European exchange traded fund (ETF) bosses held a crisis meeting this morning but failed to reach an agreement on what the goals of a new Europe-wide trade body should be.

Today’s conference call was led by Lyxor Asset Management and Deutsche Bank who are trying to establish a trade body after weeks of headlines about the 'little-understood' risks posed by some products available to retail investors.

Both Lyxor, Deutsche Bank, Credit Suisse and Amundi offer ‘swap based’ products with an additional counterparty risk to investors, but not all of those banks on the call have these type of products, which led to some fierce discussion.

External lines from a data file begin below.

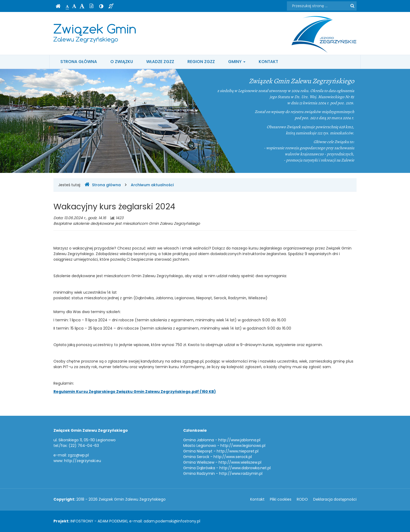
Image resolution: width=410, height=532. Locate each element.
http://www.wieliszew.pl (240, 462)
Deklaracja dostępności (335, 499)
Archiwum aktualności (152, 185)
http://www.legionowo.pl (243, 446)
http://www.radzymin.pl (241, 473)
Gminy (237, 61)
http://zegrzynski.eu (82, 461)
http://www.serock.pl (233, 457)
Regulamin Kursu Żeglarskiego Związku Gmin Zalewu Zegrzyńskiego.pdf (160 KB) (135, 392)
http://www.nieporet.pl (237, 451)
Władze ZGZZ (160, 61)
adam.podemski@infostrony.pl (172, 521)
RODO (302, 499)
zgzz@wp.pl (78, 455)
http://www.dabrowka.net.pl (245, 468)
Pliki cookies (281, 499)
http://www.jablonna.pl (239, 440)
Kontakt (268, 61)
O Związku (122, 61)
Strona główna (79, 61)
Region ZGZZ (201, 61)
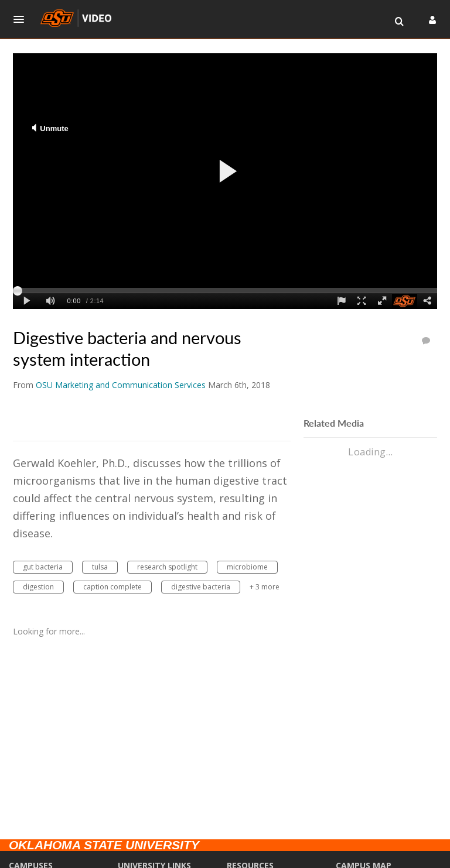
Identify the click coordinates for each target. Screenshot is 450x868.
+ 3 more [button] (264, 586)
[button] (22, 19)
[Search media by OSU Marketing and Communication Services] (121, 385)
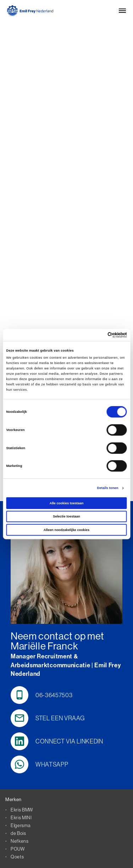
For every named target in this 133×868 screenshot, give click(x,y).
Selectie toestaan (66, 516)
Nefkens (20, 841)
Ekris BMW (22, 810)
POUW (18, 849)
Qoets (17, 857)
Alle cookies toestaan (67, 503)
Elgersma (20, 825)
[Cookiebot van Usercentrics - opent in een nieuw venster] (96, 335)
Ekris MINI (21, 817)
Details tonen (108, 488)
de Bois (18, 833)
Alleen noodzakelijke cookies (67, 530)
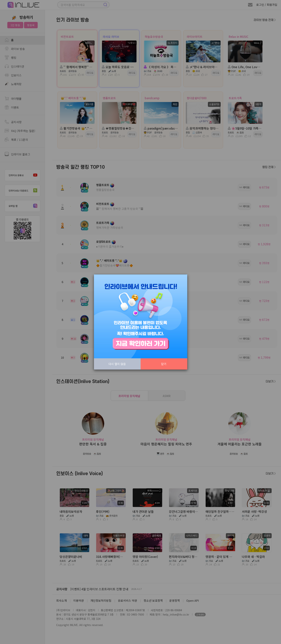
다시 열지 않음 (117, 364)
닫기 (164, 364)
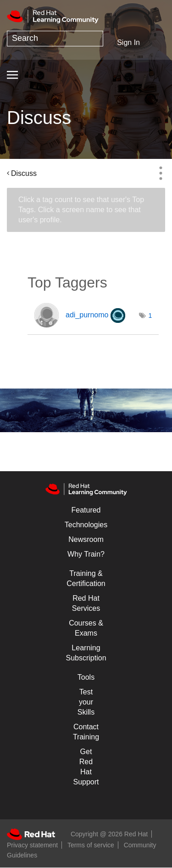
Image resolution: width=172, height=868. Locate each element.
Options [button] (161, 173)
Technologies (86, 524)
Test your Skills (86, 702)
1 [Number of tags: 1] (150, 316)
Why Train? (86, 554)
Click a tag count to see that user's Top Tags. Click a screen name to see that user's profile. (81, 209)
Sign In (128, 42)
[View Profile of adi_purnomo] (87, 315)
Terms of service (91, 845)
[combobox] (55, 39)
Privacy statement (32, 845)
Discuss (24, 173)
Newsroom (86, 539)
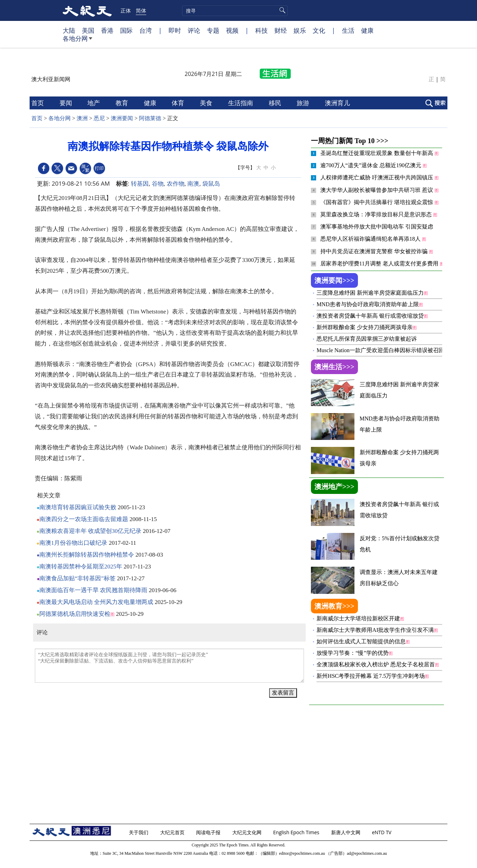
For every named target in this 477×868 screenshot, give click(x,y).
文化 (319, 30)
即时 (175, 30)
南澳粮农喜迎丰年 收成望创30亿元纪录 (90, 531)
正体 (126, 10)
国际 (126, 30)
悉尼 (99, 118)
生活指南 (241, 103)
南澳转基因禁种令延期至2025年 (81, 566)
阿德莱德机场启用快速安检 (75, 614)
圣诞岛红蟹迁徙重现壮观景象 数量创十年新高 (377, 153)
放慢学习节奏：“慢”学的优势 (352, 653)
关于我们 (139, 832)
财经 (281, 30)
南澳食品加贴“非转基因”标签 (77, 578)
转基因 (140, 183)
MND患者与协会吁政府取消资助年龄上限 (367, 304)
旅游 (304, 103)
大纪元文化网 (248, 832)
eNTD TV (382, 832)
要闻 (67, 103)
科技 (261, 30)
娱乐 (300, 30)
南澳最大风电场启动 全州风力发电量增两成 (96, 602)
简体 (141, 10)
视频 (232, 30)
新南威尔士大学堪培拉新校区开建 (358, 618)
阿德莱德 (150, 118)
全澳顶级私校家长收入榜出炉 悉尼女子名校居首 (376, 664)
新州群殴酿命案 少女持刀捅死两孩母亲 (365, 327)
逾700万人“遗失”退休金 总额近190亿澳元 (372, 165)
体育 (179, 103)
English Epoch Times (297, 832)
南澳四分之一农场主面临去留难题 (84, 519)
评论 (194, 30)
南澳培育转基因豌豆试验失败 (78, 507)
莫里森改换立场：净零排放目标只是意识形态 (377, 214)
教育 (123, 103)
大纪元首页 (173, 832)
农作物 (175, 183)
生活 (348, 30)
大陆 (69, 30)
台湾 (146, 30)
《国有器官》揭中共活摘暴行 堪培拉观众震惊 (377, 202)
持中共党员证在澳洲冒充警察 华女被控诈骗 (375, 251)
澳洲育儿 (338, 103)
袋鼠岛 (211, 183)
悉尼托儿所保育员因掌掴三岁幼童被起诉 (367, 339)
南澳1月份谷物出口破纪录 (73, 543)
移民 (276, 103)
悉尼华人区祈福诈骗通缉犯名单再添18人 (371, 239)
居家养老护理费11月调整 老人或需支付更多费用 (380, 263)
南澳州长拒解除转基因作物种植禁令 (87, 555)
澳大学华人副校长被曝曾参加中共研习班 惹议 (377, 190)
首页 (38, 103)
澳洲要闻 (122, 118)
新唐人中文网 (346, 832)
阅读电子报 (209, 832)
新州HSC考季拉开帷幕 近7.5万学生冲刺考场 (370, 676)
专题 (213, 30)
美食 (207, 103)
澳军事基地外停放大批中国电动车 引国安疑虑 (377, 226)
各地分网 (77, 41)
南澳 (193, 183)
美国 (88, 30)
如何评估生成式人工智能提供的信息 (361, 641)
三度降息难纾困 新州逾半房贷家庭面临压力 (370, 293)
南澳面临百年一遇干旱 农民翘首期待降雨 (93, 590)
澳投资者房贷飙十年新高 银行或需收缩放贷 (370, 316)
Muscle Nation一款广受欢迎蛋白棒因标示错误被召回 (380, 350)
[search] (235, 11)
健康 (367, 30)
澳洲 (82, 118)
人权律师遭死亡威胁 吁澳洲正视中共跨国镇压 (377, 177)
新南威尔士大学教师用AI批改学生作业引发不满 (375, 630)
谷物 (158, 183)
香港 (107, 30)
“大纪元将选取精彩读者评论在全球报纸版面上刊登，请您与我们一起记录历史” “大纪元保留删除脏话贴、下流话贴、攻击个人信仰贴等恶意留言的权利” (169, 666)
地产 (94, 103)
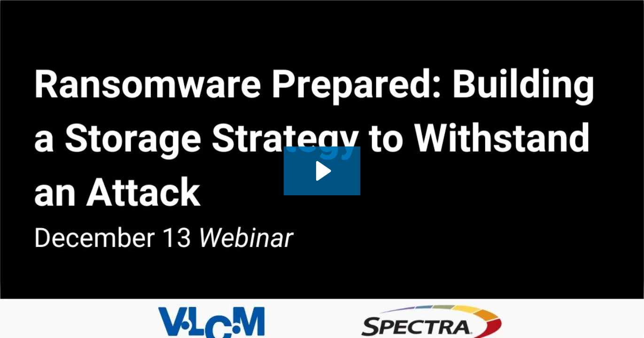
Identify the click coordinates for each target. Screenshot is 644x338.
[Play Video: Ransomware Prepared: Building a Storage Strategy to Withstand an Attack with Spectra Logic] (322, 171)
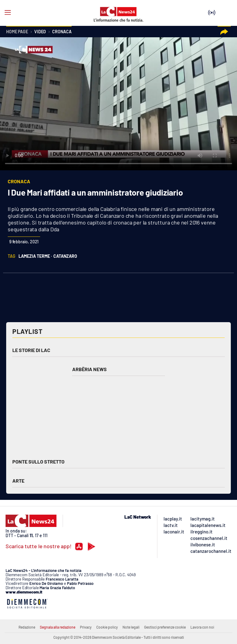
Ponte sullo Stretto (38, 461)
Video (40, 32)
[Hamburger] (8, 13)
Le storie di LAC (31, 350)
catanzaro (65, 256)
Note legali (131, 627)
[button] (224, 32)
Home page (17, 32)
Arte (18, 480)
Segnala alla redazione (57, 627)
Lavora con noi (202, 627)
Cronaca (62, 32)
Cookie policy (107, 627)
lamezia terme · (35, 256)
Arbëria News (89, 369)
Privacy (86, 627)
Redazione (27, 627)
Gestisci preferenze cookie (165, 627)
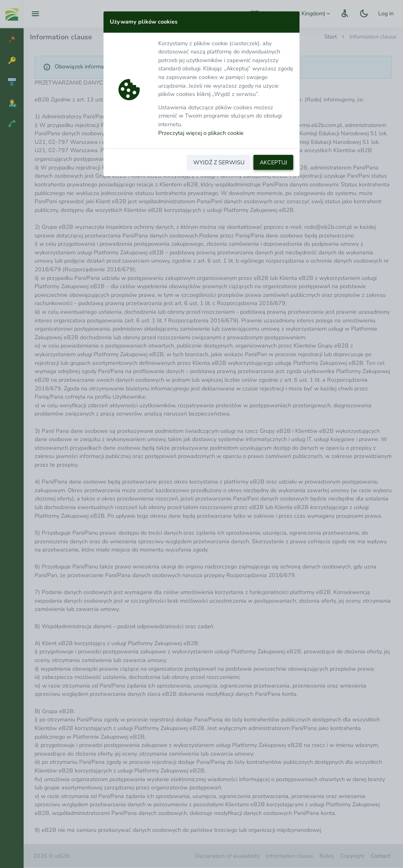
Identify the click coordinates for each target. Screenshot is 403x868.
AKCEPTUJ (274, 162)
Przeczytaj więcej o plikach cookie (201, 133)
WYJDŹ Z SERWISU (219, 162)
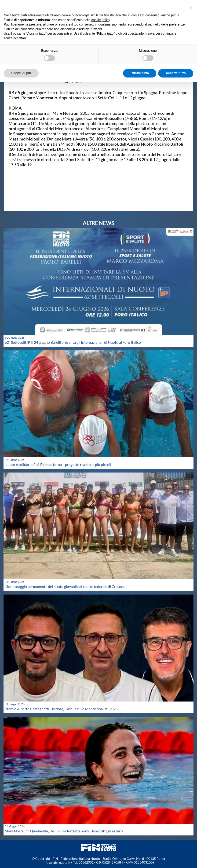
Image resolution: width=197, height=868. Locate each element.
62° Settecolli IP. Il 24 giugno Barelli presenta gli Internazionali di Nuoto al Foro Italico (73, 342)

HSBC and State Street does not have any swap-based products while iShares only has a limited number and these organisations are questioning what value a dedicated trade body would have to them.

As a result it has also been proposed that the parent organisations of these businesses (such as BlackRock) move to ensure their ETF bosses have a greater presence on existing mutual fund trade bodies throughout UK and Europe.

The concern of not doing so from some on the call was that any new body would create a ‘them and us’ organisation, which would, in effect, alienate existing trade bodies still further.

What Investment.co.uk understands that representatives from Invesco Powershares and ETF Securities were not invited to today’s call.

Industry bigwigs on the call included Lyxor chairman Alan Dubois, Feargal Dempsey, head of product strategy at iShares (EMEA region) and Ted Hood, chief executive officer of Source.

Representatives were also invited from State Street Asset Management, Vanguard, Credit Suisse and Amundi.